_What this exercise asks_
1. Write out the passage of the taste cell text between "People are less" and "the researchers noted.", inclusive.
2. Pick up the text on taste cell regeneration from its last sentence and keep it going.

_Study text_
----

New York: Much like skin cells, taste cells regenerate, or turn over about every 10 days, says a study.
This could probably explain why there are no devastating diseases directly associated with taste, said neuroscientist David Hill from the University of Virginia.
People are less likely to get back brain cells that may have burned out, but there are no such threats associated with burning taste cells and they are likely to regain normal sense of taste within days, the researchers noted.
"Brain cells generally do not regenerate, which is why diseases such as Alzheimer's are so devastating," Hill said.
"However, some hope for understanding the way neurons may regenerate may come from studies of the olfactory system. Olfactory receptor neurons are constantly dying and being replaced, which can give researchers new understanding of how these neurons are able to regenerate," Hill said.
"What we learn from the taste system can be applied broadly to our understanding of neurology," he added.

----

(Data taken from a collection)
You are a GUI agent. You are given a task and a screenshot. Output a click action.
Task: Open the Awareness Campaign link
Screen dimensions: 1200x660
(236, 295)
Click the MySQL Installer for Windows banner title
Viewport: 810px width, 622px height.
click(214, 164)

----

_Response list_
1.
People are less likely to get back brain cells that may have burned out, but there are no such threats associated with burning taste cells and they are likely to regain normal sense of taste within days, the researchers noted.

2.
What we view as the sense of taste is actually a combination of smell, taste and texture, with smell playing a major role. A single taste bud can have dozens of receptor cells that send signals of sour, sweet, salty and bitter through nerve channels to the brain.
"Some medicines can compromise the sense of taste, but no life-changing diseases occur with this sense in the way that there are so many diseases associated with the brain, with hearing, sight and even the sense of touch," he said.
The new finding on the mouse taste system was published in The Journal of Neuroscience.